Collected data:
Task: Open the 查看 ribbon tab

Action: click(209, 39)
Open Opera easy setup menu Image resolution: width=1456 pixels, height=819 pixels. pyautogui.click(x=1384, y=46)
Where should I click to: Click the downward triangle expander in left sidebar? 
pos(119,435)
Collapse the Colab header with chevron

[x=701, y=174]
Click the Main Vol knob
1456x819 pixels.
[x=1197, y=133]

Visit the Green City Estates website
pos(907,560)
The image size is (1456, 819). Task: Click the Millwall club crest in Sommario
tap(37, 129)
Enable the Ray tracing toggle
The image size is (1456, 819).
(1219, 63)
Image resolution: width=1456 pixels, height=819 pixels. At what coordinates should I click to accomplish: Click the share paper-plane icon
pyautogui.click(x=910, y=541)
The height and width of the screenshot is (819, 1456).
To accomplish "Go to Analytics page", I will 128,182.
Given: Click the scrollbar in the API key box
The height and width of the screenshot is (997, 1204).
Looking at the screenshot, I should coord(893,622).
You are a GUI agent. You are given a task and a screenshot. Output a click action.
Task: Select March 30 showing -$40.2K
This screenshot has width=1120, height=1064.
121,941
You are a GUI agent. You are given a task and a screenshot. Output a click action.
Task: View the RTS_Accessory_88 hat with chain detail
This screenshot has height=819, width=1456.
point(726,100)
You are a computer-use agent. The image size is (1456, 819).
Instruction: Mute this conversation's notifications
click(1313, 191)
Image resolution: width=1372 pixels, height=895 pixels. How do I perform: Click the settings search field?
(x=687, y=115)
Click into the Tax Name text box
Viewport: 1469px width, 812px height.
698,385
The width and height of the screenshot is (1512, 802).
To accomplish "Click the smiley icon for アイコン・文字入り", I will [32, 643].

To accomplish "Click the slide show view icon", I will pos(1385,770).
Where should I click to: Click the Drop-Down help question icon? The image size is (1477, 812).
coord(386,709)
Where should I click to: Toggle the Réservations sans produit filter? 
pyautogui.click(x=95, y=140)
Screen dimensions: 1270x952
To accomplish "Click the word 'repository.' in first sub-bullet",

**Problem to work on:** Repeat every line of the data verbatim.

**Exercise solution:**
Task: Open the 查看 ribbon tab

Action: click(209, 39)
Open Opera easy setup menu Image resolution: width=1456 pixels, height=819 pixels. pyautogui.click(x=1384, y=46)
Where should I click to: Click the downward triangle expander in left sidebar? 
pos(119,435)
Collapse the Colab header with chevron

[x=701, y=174]
Click the Main Vol knob
1456x819 pixels.
[x=1197, y=133]

Visit the Green City Estates website
pos(907,560)
The image size is (1456, 819). Task: Click the Millwall club crest in Sommario
tap(37, 129)
Enable the Ray tracing toggle
The image size is (1456, 819).
(1219, 63)
Image resolution: width=1456 pixels, height=819 pixels. At what coordinates should I click to accomplish: Click the share paper-plane icon
pyautogui.click(x=910, y=541)
The height and width of the screenshot is (819, 1456).
To accomplish "Go to Analytics page", I will 128,182.
Given: Click the scrollbar in the API key box
The height and width of the screenshot is (997, 1204).
Looking at the screenshot, I should coord(893,622).
You are a GUI agent. You are given a task and a screenshot. Output a click action.
Task: Select March 30 showing -$40.2K
This screenshot has width=1120, height=1064.
121,941
You are a GUI agent. You are given a task and a screenshot. Output a click action.
Task: View the RTS_Accessory_88 hat with chain detail
This screenshot has height=819, width=1456.
point(726,100)
You are a computer-use agent. The image size is (1456, 819).
Instruction: Mute this conversation's notifications
click(1313, 191)
Image resolution: width=1372 pixels, height=895 pixels. How do I perform: Click the settings search field?
(x=687, y=115)
Click into the Tax Name text box
Viewport: 1469px width, 812px height.
698,385
The width and height of the screenshot is (1512, 802).
To accomplish "Click the smiley icon for アイコン・文字入り", I will [32, 643].

To accomplish "Click the slide show view icon", I will pos(1385,770).
Where should I click to: Click the Drop-Down help question icon? The image size is (1477, 812).
coord(386,709)
Where should I click to: Toggle the Réservations sans produit filter? 
pyautogui.click(x=95, y=140)
Screen dimensions: 1270x952
To accomplish "Click the word 'repository.' in first sub-bullet",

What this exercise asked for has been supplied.